Nevertheless, fiscal 1999 was by far the worst year ever experienced by IEC Electronics. Net sales sank to $157.49 million from $248.16 million the previous year, and the net loss widened to a record $20.57 million. Company stock dropped to as low as $1 a share. Before the year was out, Stingel's hand-picked successor, David Fradin, died suddenly, forcing the retired chief executive to resume his job on an interim basis. As part of a restructuring plan, IEC sold the manufacturing assets of its Irish plant in late 1999 and leased the facility to the buyer.

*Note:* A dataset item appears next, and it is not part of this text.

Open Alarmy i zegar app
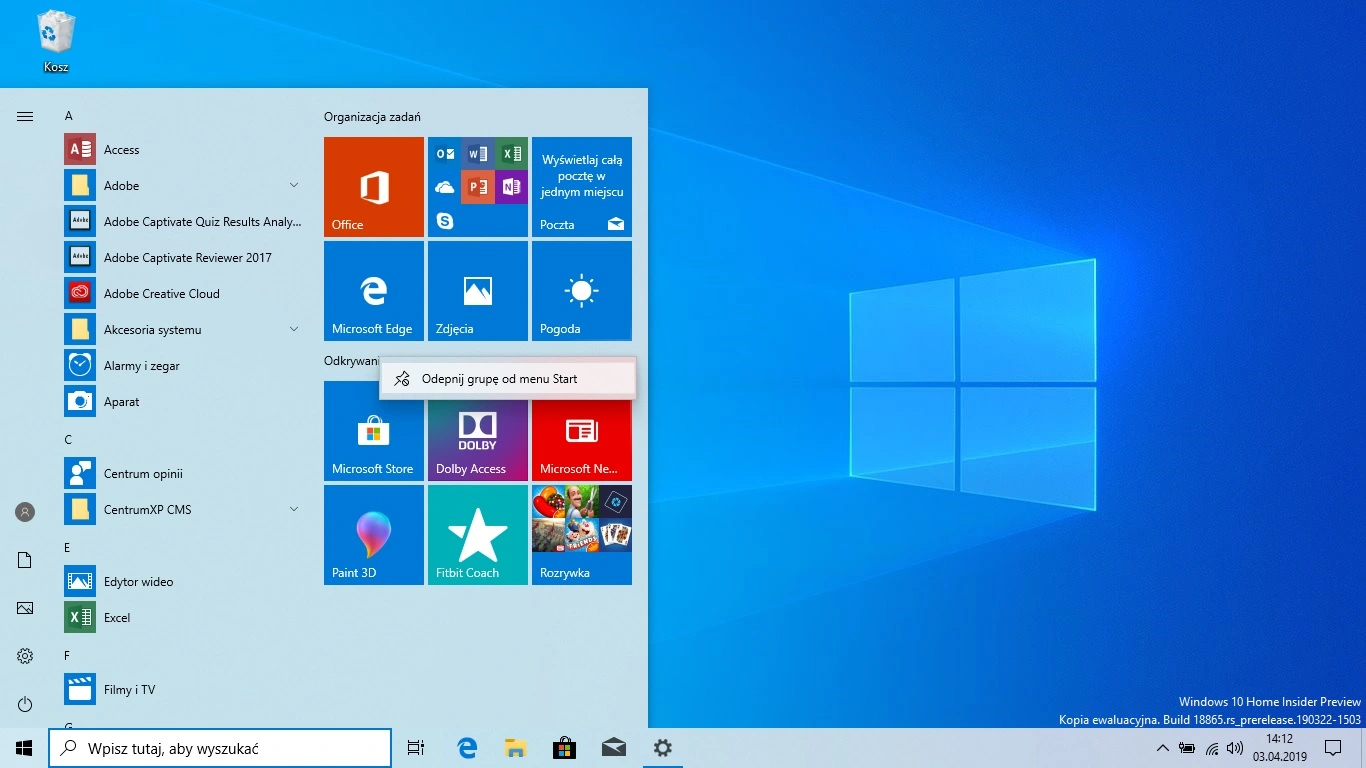Screen dimensions: 1366x768 click(141, 366)
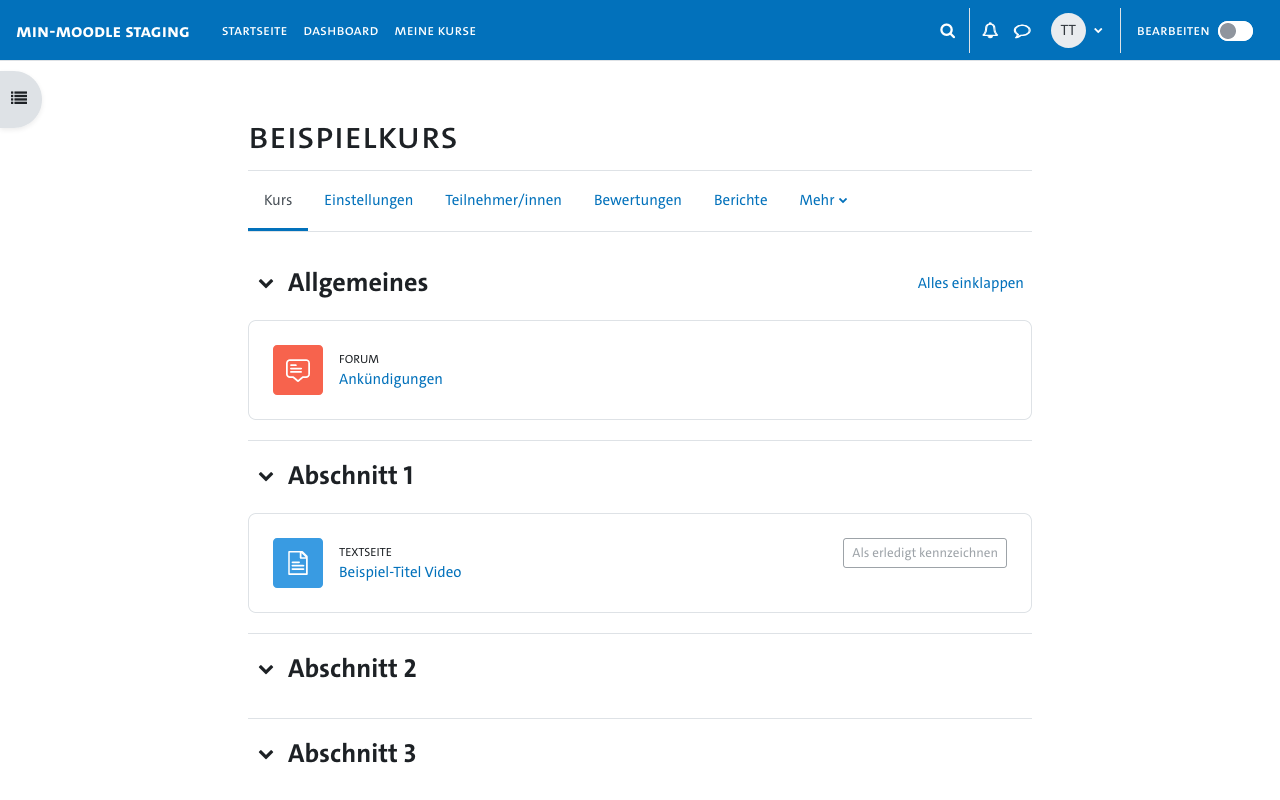Click the Min-Moodle Staging site logo
The height and width of the screenshot is (800, 1280).
tap(103, 32)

Thomas W. Lovelock, a specialist in repairing ailing companies, became chief executive officer of IEC Electronics in August 2000, shortly before the company reported net sales of $204.16 million and a net loss of $8.03 million in the fiscal year. He said that he wanted to broaden IEC's customer base to reduce its dependence on a few large orders from a small number of industries. By the end of the year, however, IEC was reported to be planning to reduce its client list from 65 to 25 in an effort to recast itself as a niche service provider. The company canceled, for example, its contract with struggling communications equipment manufacturer Lucent Technologies Inc. and looked instead to grow by signing contracts with telecommunications companies such as JDS Uniphase. "We've made a number of changes [but] the challenge is taking this company that has been floundering for the last three years, with a turnover in leadership, and [to] refocus it and pull it up by its bootstraps," Lovelock told Claire Serant of Electronics Buyers' News. "The company has been operating in a high-mix, medium-volume environment as opposed to a low-mix, high-volume environment, which is a big change."
During fiscal 2000 IEC Electronics provided contract manufacturing services to about 75 customers. These were primarily for telecommunications equipment, measuring devices, medical instrumentation, imaging equipment, office equipment, micro, mini, and mainframe computers, and computer peripheral equipment. The company's long-term debt was $15.27 million at the end of 2000. Fifteen directors and officers collectively owned a total of 21 percent of the common stock. Heartland Advisers remained the largest institutional investor, with 11 percent.
IEC Electronics announced in 2001 that it would downsize its Edinburg plant, moving some of the production lines to the Mexican facility. It also signed a contract for a variety of services with RiverDelta Network Inc., a provider of broadband routing and switching communications products. As a long-term goal, the company was seeking to enter the upper end of a group of about 250 midsized U.S. contract electronics manufacturers—those with annual revenues ranging between $100 million and $1 billion. To further this goal, the company in 1998 opened a state-of-the-art technology center at its Newark manufacturing facility. During 2000 the center added prototype assembly to its services and an advanced materials technology laboratory.
Principal Subsidiaries: IEC Electronics-Edinburg, Texas, Inc.; IEC Electronics Foreign Sales Corporation (Barbados).
Principal Competitors: Flextronics International Ltd.; Hadco Corporation; Sanmina Corp.; Solectron Corp.